* [Problem requirements]:
From the first line to the last, reproduce the records below exactly, omitting any picture.

Stored data entries
━━━
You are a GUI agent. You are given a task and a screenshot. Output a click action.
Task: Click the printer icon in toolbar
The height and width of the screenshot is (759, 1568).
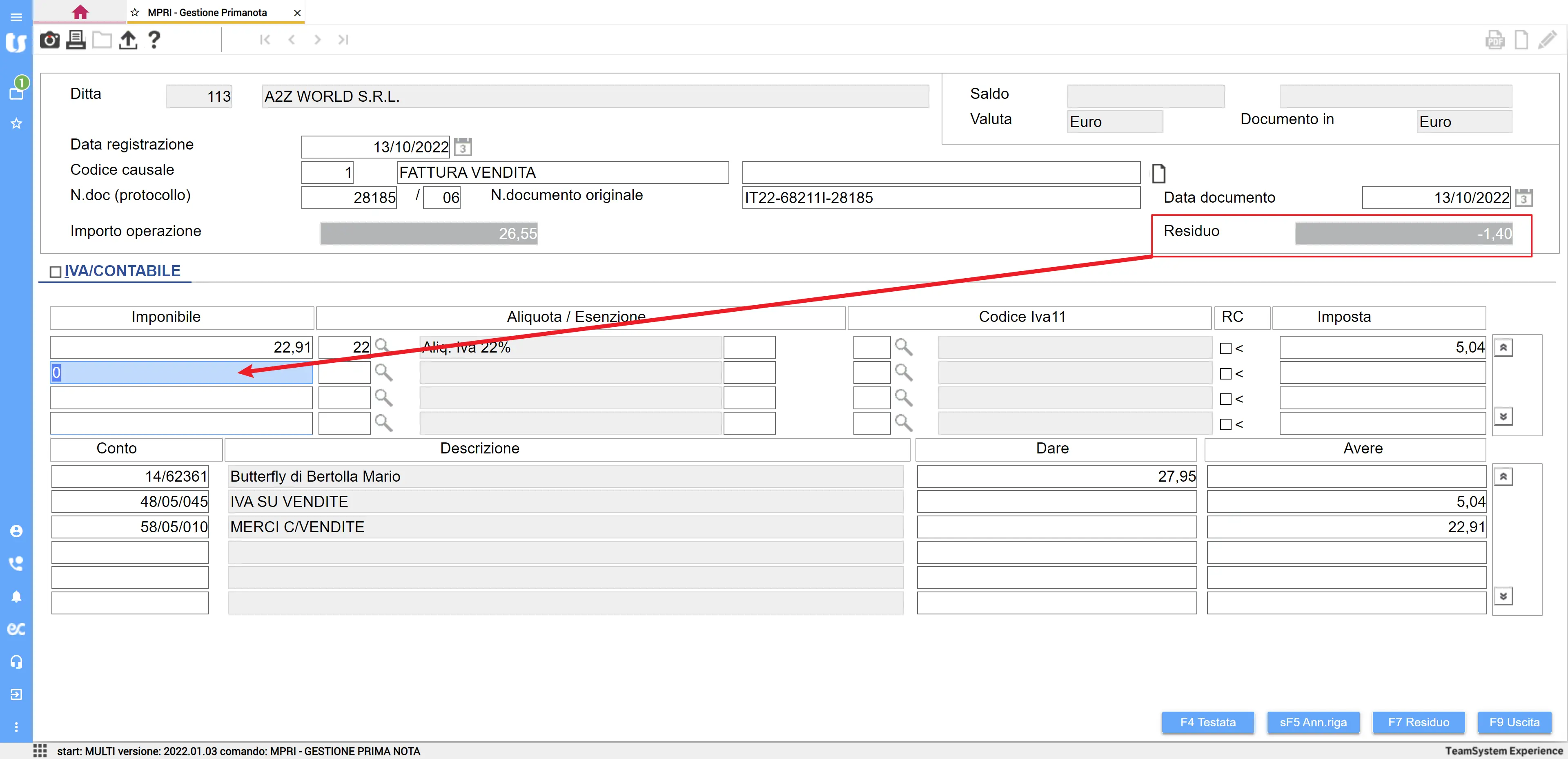pos(76,40)
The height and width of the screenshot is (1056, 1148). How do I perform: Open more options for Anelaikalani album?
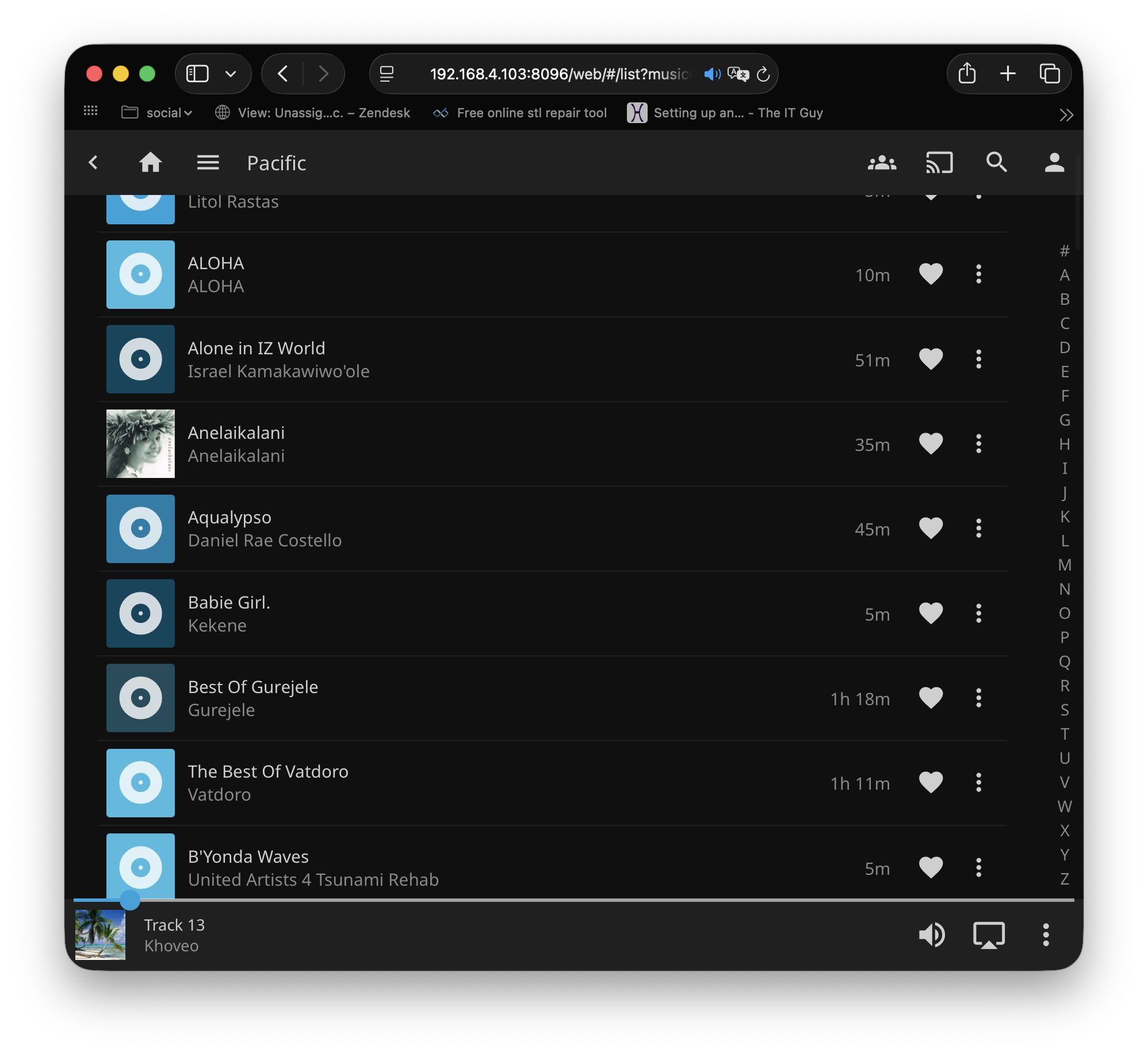coord(978,444)
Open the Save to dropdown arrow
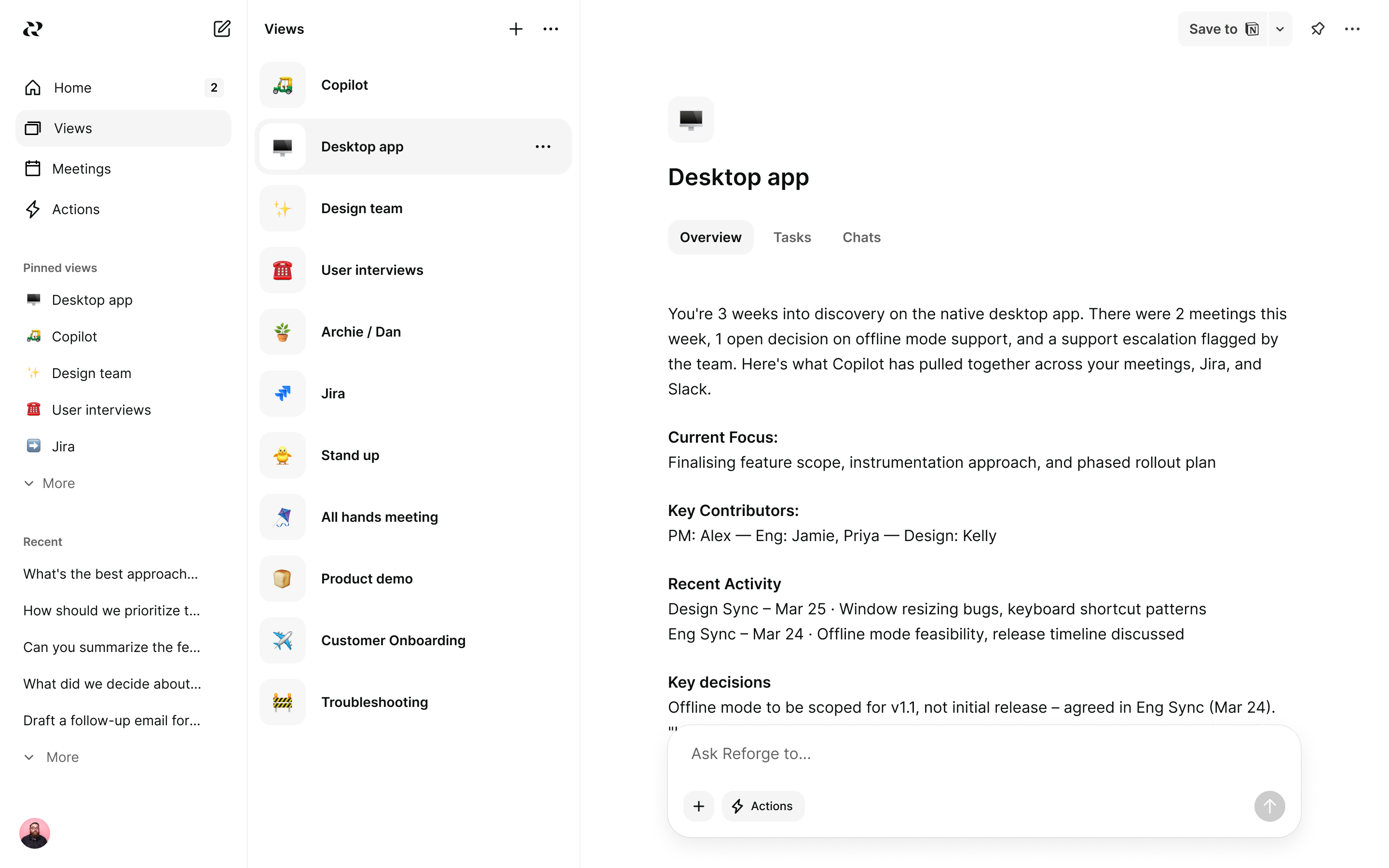Image resolution: width=1389 pixels, height=868 pixels. coord(1280,29)
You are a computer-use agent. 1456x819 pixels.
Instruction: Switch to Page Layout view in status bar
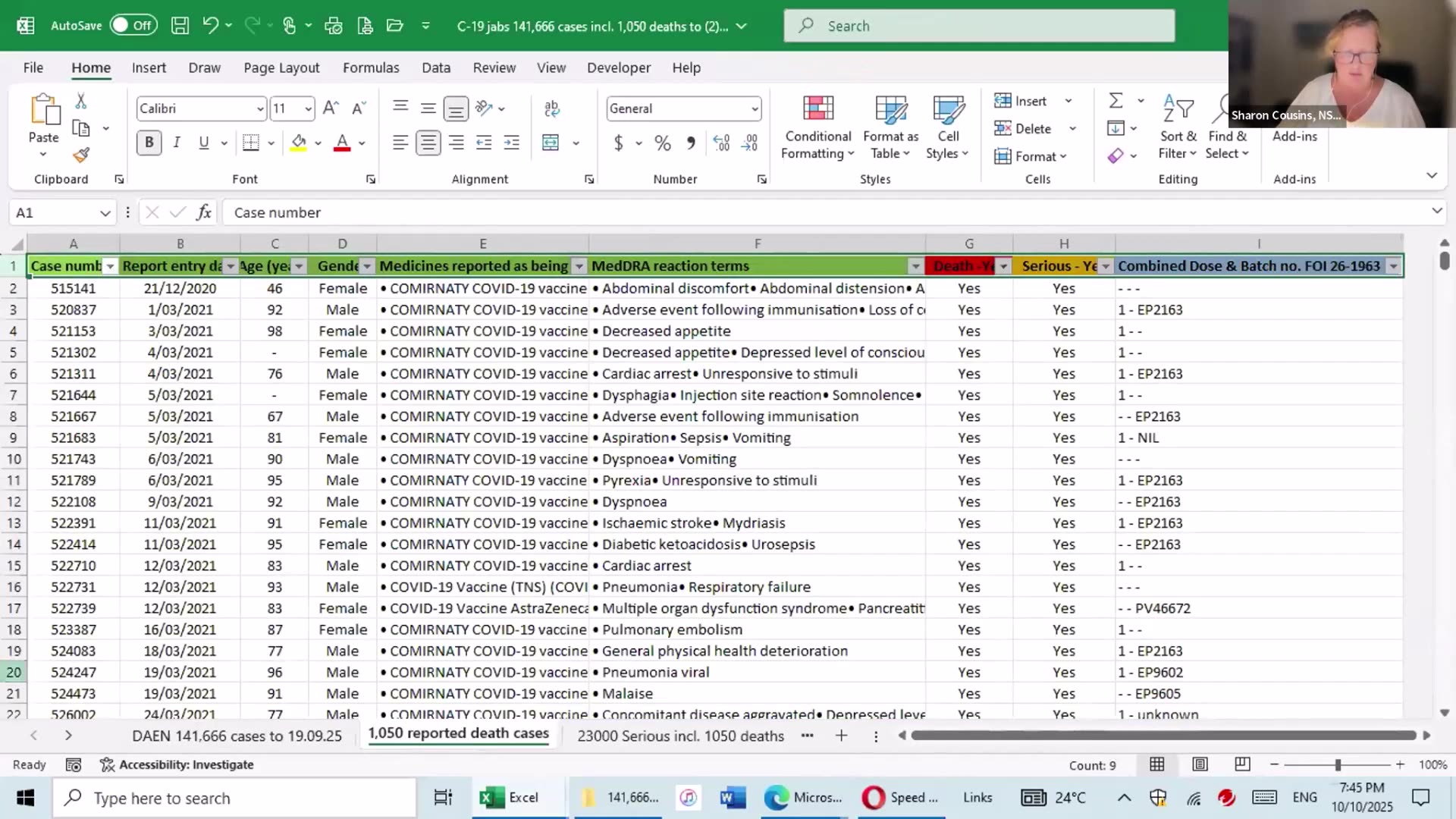coord(1200,764)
━━━
* [Answer section]:
You are a GUI agent. You are given a task and a screenshot. Output a click action.
Task: Click the printer icon in toolbar
The height and width of the screenshot is (759, 1568).
pos(76,40)
The height and width of the screenshot is (1056, 1148). How do I perform: Open more options for Anelaikalani album?
coord(978,444)
Open the Save to dropdown arrow
Image resolution: width=1389 pixels, height=868 pixels. coord(1280,29)
You are a computer-use agent. 1456x819 pixels.
Instruction: Switch to Page Layout view in status bar
coord(1200,764)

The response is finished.